## Verilen Metin

-- -- --

Yargıtay Kararı Ceza Daireleri Başkanlar Kurulu 2019/75 E. 2019/112 K. 23.05.2019 T.

YARGITAY KARARI
DAİRE : Ceza Daireleri Başkanlar Kurulu
ESAS NO : 2019/75
KARAR NO : 2019/112
KARAR TARİHİ : 23.05.2019

Görevsizlik Kararı Veren
Yargıtay Daireleri : 14 ve 8. Ceza

Bakırköy Cumhuriyet Başsavcılığının 21.02.2018 tarihli ve 1-1 sayılı iddianamesi ve Bakırköy 12. Ağır Ceza Mahkemesinin 14.09.2018 tarihli ve 132-366 sayılı son soruşturmanın açılması kararıyla sanıkların görevi kötüye kullanma ve kişiyi hürriyetinden yoksun kılma suçlarından cezalandırılmaları istemiyle açılan kamu davasında yapılan yargılama sonucunda Yargıtay 14. Ceza Dairesince 14.02.2019 tarih ve 4-3 sayı ile;
“Her ne kadar işbu dosyanın duruşma günü 17.04.2019’a bırakılmış ise de, 31.01.2019 günlü Resmî Gazete’de yayımlanan Yargıtay Büyük Genel Kurulunun 2019/1 sayılı kararı gereğince yargılama görevi Yargıtay 8. Ceza Dairesine verildiği anlaşılmış olmakla;
Dosya ele alındı;
Yargıtay Cumhuriyet Başsavcılığından 12.02.2019 tarihinde Yargıtay Büyük Genel Kurulunun 2019/1 sayılı kararı gereğince mütalaa istendiği, Yargıtay Cumhuriyet Başsavcılığının 14.02.2019 tarihli mütalaa verdiği görüldü.
Verdiği mütalaasında; Yargıtay Kanunu’nun 14. maddesi ve Yargıtay Büyük Genel Kurulunun 31.01.2019 günlü Resmî Gazete’de yayımlanarak 01.02.2019 tarihinde yürürlüğe giren 2019/1 sayılı iş bölümü kararına göre, TCK’nın 109, 110, 111, 223, 234 ncü maddelerine ilişkin yargılama görevi Yargıtay 8. Ceza Dairesinin görevleri arasına dahil edilmesi nedeniyle görevsizlik kararı verilmesini talep ettiği anlaşıldı.

-- -- --

## Kayıt Listesi
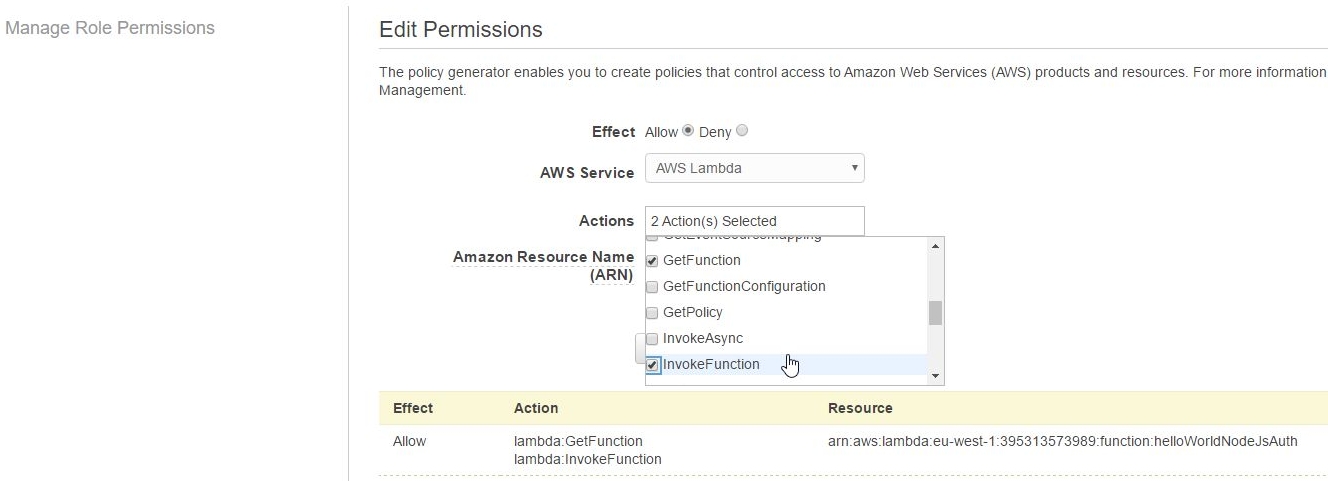Uncheck the GetFunction action checkbox
Screen dimensions: 1328x481
pyautogui.click(x=653, y=260)
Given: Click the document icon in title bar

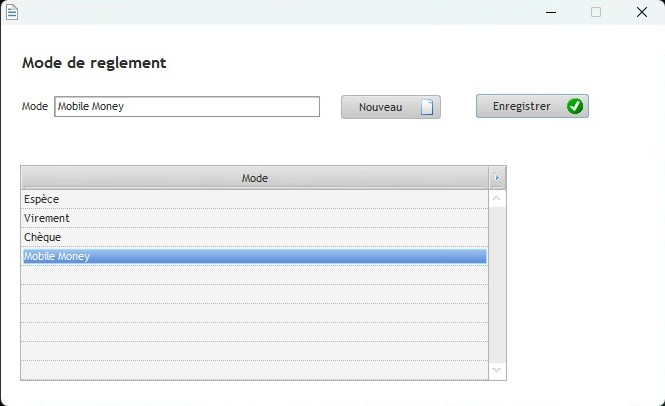Looking at the screenshot, I should point(12,12).
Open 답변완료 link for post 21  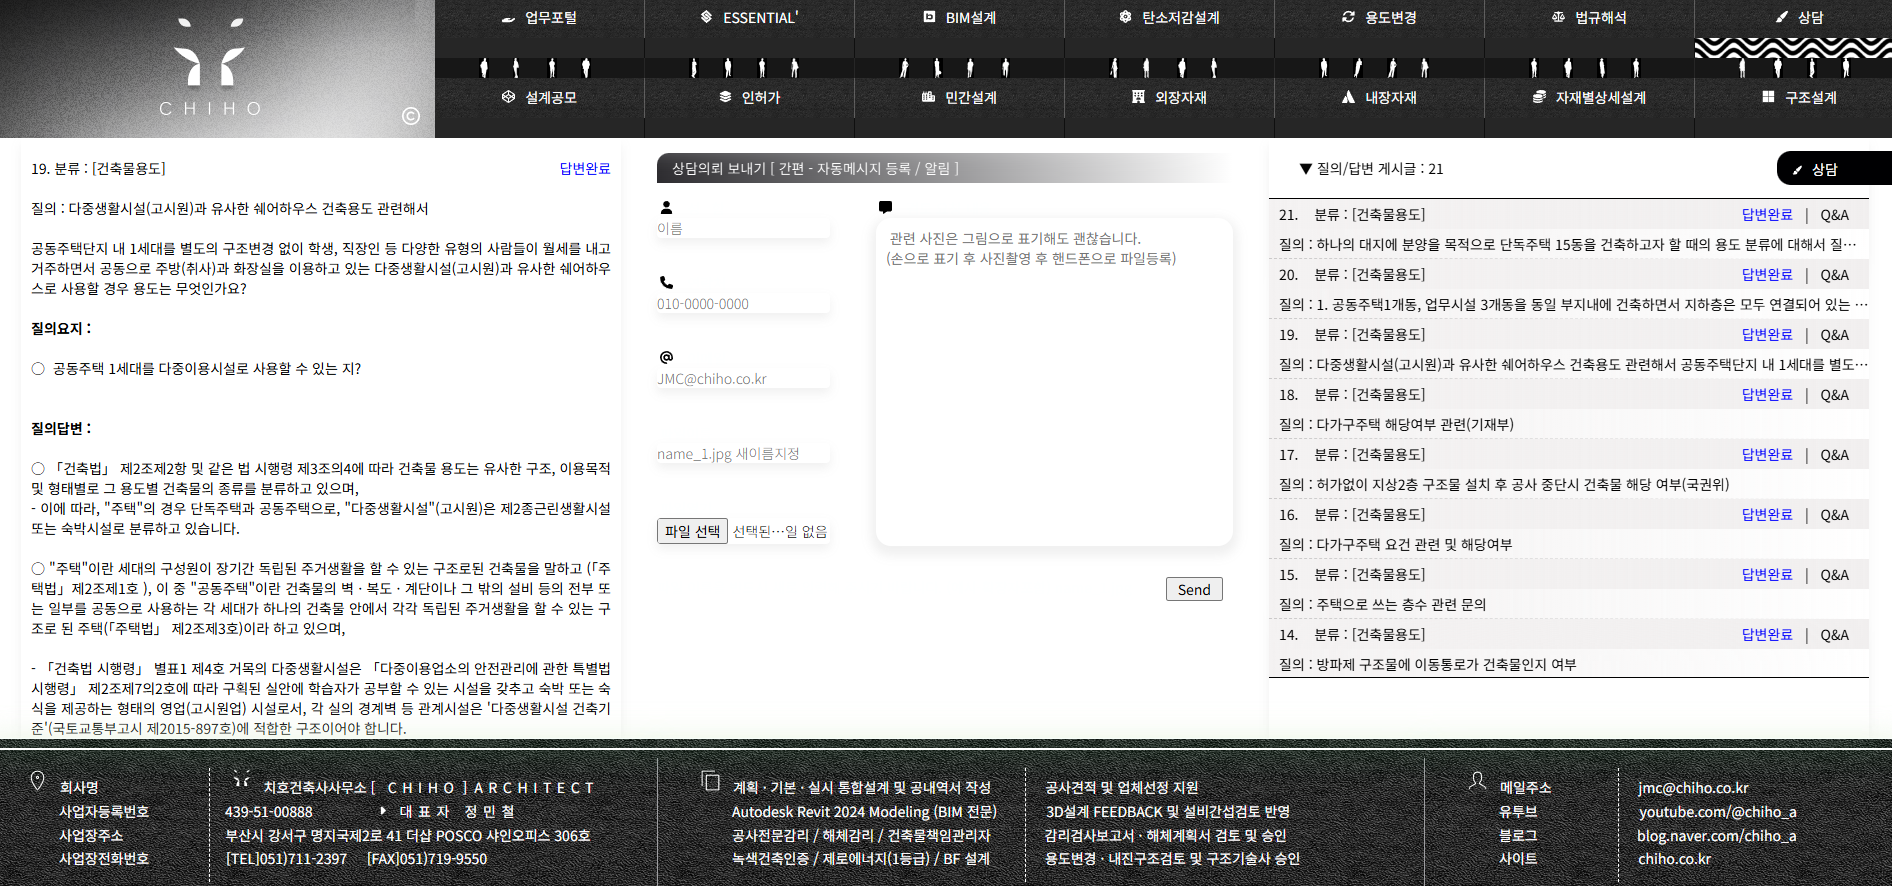coord(1766,215)
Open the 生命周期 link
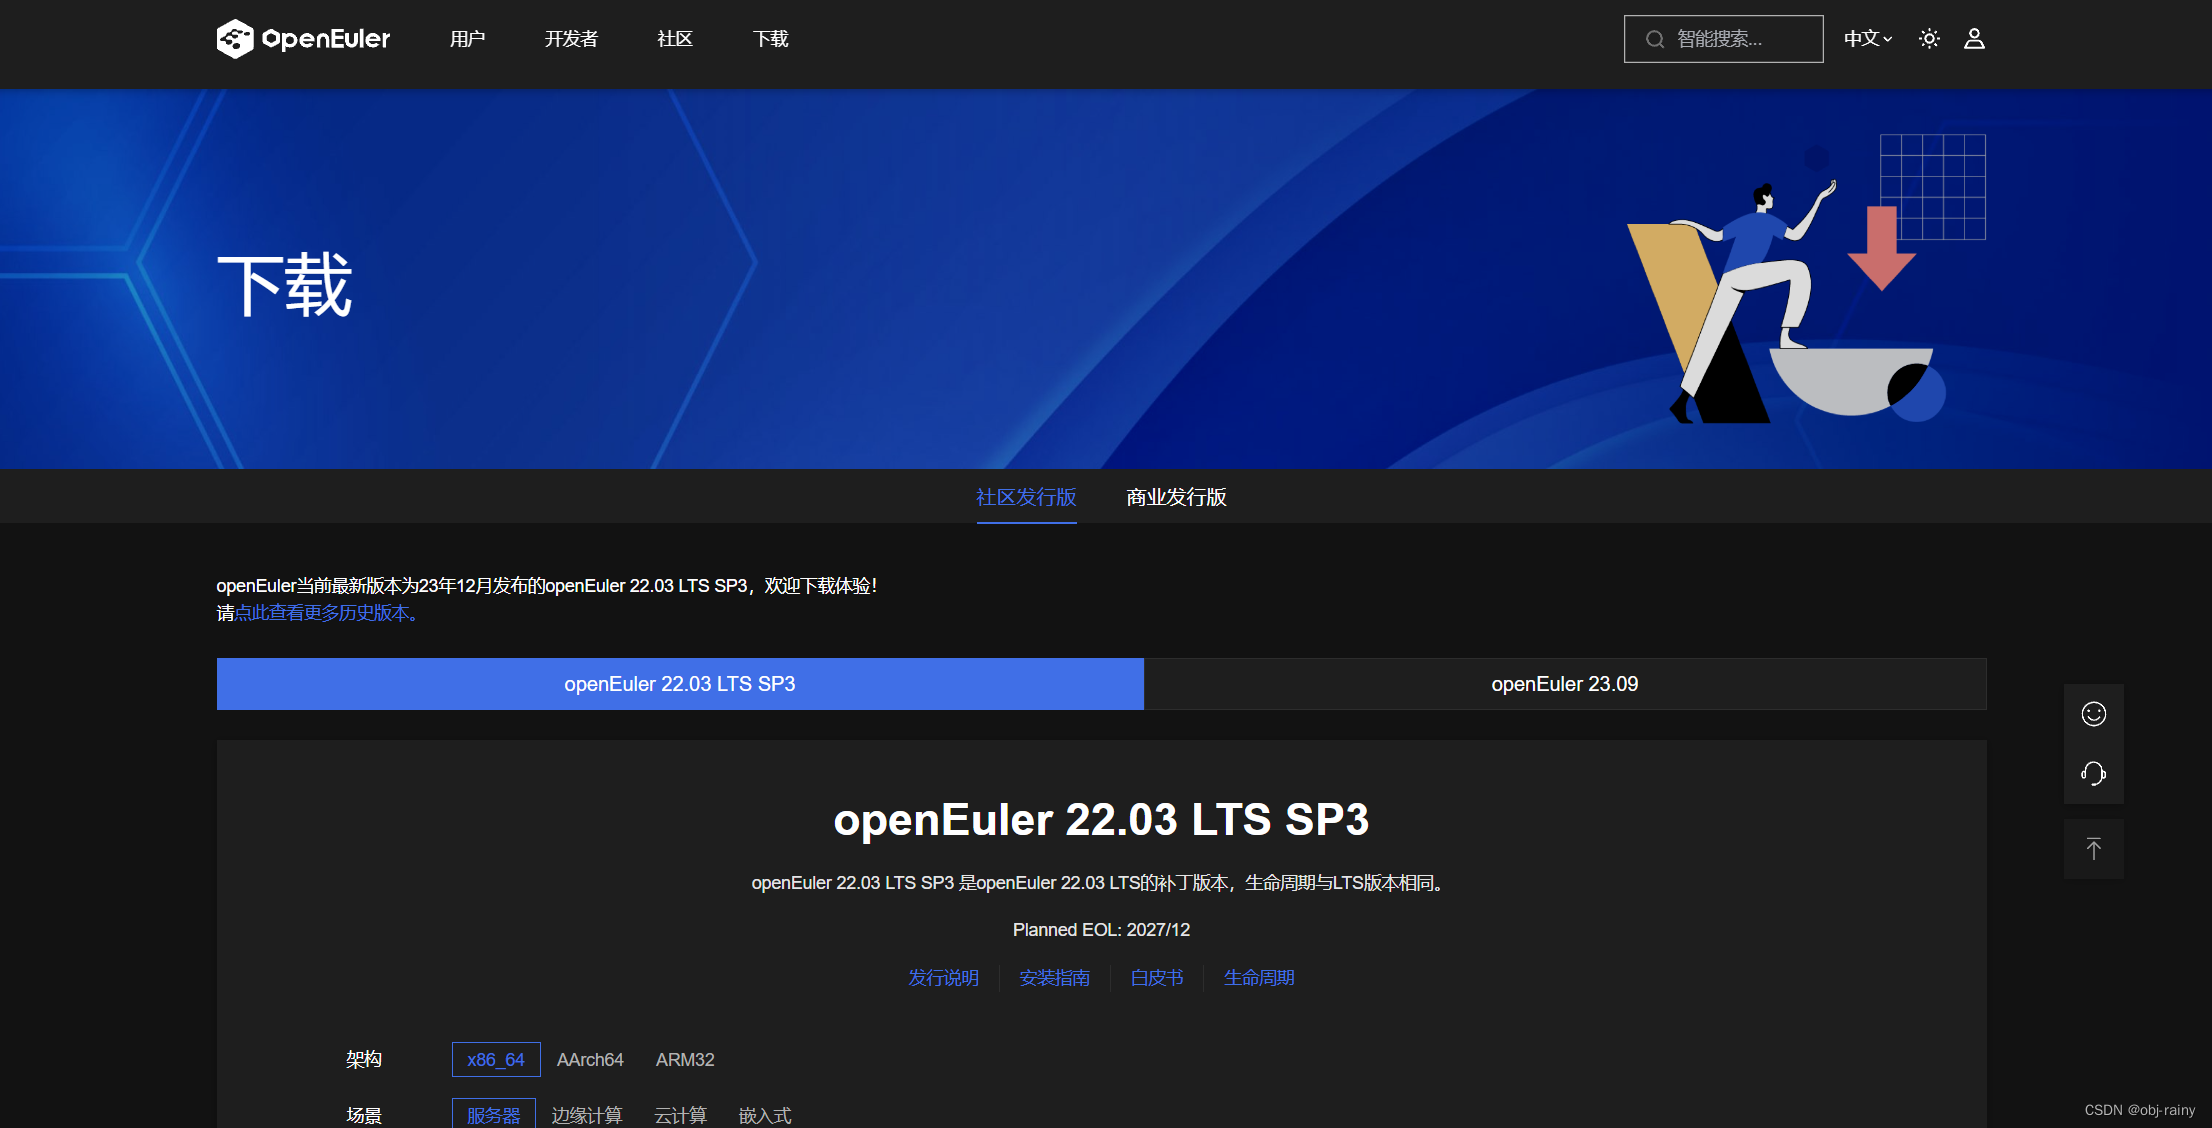The width and height of the screenshot is (2212, 1128). (x=1259, y=977)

-- -- --

## Yapacaklarınız
A – Lütfen Yargıtay kararındaki "Verdiği mütalaasında; Yargıtay" ifadesinden "talep ettiği anlaşıldı." ifadesine kadar uzanan bölümü hiç değiştirmeden yineleyin.
B – Yargıtay kararına göre Yargıtay Büyük Genel Kurulunun 2019/1 sayılı iş bölümü kararı hangi tarihte yürürlüğe girmiştir?

## Beklenen Yanıtlar
A –
Verdiği mütalaasında; Yargıtay Kanunu’nun 14. maddesi ve Yargıtay Büyük Genel Kurulunun 31.01.2019 günlü Resmî Gazete’de yayımlanarak 01.02.2019 tarihinde yürürlüğe giren 2019/1 sayılı iş bölümü kararına göre, TCK’nın 109, 110, 111, 223, 234 ncü maddelerine ilişkin yargılama görevi Yargıtay 8. Ceza Dairesinin görevleri arasına dahil edilmesi nedeniyle görevsizlik kararı verilmesini talep ettiği anlaşıldı.

B – 01.02.2019 tarihinde.